=== YOUR OBJECTIVE ===
Only the lines from the top of the following listing through the line with "The width and height of the screenshot is (1500, 812)." belong in your answer, exactly as written.

----- RECORDS FOR PROCESSING -----

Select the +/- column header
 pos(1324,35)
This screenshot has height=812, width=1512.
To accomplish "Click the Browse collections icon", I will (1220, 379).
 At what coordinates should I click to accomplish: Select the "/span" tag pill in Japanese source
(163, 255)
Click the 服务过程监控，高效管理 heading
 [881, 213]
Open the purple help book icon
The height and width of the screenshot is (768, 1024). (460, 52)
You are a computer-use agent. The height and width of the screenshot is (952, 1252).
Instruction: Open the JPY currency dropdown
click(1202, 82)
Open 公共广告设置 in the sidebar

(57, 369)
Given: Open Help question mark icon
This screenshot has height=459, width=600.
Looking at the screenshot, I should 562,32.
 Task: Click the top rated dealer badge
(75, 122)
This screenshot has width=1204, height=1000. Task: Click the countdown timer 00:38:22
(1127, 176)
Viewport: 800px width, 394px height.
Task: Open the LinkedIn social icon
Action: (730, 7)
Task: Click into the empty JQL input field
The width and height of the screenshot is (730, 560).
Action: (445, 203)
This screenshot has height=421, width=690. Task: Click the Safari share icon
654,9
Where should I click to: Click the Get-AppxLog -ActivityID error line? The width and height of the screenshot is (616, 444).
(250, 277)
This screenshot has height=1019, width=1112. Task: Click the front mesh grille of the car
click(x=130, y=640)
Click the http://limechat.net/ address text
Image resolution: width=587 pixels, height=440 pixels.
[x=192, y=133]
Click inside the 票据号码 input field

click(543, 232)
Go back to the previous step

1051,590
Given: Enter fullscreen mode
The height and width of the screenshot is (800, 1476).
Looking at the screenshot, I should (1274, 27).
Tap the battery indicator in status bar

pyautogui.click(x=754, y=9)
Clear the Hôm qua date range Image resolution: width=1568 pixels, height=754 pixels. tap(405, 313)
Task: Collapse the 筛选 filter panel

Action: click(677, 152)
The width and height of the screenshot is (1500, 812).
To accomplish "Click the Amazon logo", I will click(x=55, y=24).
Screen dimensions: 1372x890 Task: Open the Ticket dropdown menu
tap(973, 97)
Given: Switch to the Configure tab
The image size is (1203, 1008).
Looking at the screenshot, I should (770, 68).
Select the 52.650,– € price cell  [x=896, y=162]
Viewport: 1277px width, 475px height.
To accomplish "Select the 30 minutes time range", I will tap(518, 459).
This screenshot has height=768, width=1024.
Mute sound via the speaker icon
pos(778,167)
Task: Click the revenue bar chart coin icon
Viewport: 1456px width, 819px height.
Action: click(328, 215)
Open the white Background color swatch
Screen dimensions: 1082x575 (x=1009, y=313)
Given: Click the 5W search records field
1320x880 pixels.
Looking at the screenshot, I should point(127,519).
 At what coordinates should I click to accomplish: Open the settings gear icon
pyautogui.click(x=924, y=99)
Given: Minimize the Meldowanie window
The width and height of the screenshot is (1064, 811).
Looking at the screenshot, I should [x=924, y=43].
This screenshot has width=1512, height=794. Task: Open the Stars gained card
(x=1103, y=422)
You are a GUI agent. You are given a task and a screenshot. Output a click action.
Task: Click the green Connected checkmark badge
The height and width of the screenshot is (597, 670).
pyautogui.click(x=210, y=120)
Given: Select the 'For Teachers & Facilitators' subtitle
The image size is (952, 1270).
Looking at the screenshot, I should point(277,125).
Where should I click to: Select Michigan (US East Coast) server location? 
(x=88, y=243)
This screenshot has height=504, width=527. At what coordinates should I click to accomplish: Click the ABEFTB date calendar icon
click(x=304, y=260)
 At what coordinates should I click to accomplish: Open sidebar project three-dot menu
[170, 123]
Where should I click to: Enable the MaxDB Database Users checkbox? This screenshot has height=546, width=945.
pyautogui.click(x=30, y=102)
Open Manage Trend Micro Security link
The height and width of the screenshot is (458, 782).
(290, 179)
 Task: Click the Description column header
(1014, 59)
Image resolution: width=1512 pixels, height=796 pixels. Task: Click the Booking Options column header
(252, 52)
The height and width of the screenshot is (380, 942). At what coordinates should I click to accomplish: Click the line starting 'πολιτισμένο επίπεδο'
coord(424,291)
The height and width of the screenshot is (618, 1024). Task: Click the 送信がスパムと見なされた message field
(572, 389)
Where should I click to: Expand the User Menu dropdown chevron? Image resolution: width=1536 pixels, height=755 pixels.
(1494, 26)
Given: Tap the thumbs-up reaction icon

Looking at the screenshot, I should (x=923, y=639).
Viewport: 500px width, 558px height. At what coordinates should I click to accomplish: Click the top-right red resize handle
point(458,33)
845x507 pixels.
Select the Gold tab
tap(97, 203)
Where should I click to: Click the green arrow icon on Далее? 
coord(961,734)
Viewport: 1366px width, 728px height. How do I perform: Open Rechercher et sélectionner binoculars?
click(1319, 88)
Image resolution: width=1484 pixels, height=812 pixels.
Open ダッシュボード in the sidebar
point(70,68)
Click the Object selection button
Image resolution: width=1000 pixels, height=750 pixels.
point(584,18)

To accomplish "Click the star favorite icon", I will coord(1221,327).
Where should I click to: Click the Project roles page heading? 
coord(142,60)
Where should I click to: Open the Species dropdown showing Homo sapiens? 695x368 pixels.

-----

=== TASK SOLUTION ===
Select the +/- column header
 pos(1324,35)
This screenshot has height=812, width=1512.
To accomplish "Click the Browse collections icon", I will (1220, 379).
 At what coordinates should I click to accomplish: Select the "/span" tag pill in Japanese source
(163, 255)
Click the 服务过程监控，高效管理 heading
 [881, 213]
Open the purple help book icon
The height and width of the screenshot is (768, 1024). (460, 52)
You are a computer-use agent. The height and width of the screenshot is (952, 1252).
Instruction: Open the JPY currency dropdown
click(1202, 82)
Open 公共广告设置 in the sidebar

(57, 369)
Given: Open Help question mark icon
This screenshot has height=459, width=600.
Looking at the screenshot, I should 562,32.
 Task: Click the top rated dealer badge
(75, 122)
This screenshot has width=1204, height=1000. Task: Click the countdown timer 00:38:22
(1127, 176)
Viewport: 800px width, 394px height.
Task: Open the LinkedIn social icon
Action: (730, 7)
Task: Click into the empty JQL input field
The width and height of the screenshot is (730, 560).
Action: (445, 203)
This screenshot has height=421, width=690. Task: Click the Safari share icon
654,9
Where should I click to: Click the Get-AppxLog -ActivityID error line? The width and height of the screenshot is (616, 444).
(250, 277)
This screenshot has height=1019, width=1112. Task: Click the front mesh grille of the car
click(x=130, y=640)
Click the http://limechat.net/ address text
Image resolution: width=587 pixels, height=440 pixels.
[x=192, y=133]
Click inside the 票据号码 input field

click(543, 232)
Go back to the previous step

1051,590
Given: Enter fullscreen mode
The height and width of the screenshot is (800, 1476).
Looking at the screenshot, I should (1274, 27).
Tap the battery indicator in status bar

pyautogui.click(x=754, y=9)
Clear the Hôm qua date range Image resolution: width=1568 pixels, height=754 pixels. tap(405, 313)
Task: Collapse the 筛选 filter panel

Action: click(677, 152)
The width and height of the screenshot is (1500, 812).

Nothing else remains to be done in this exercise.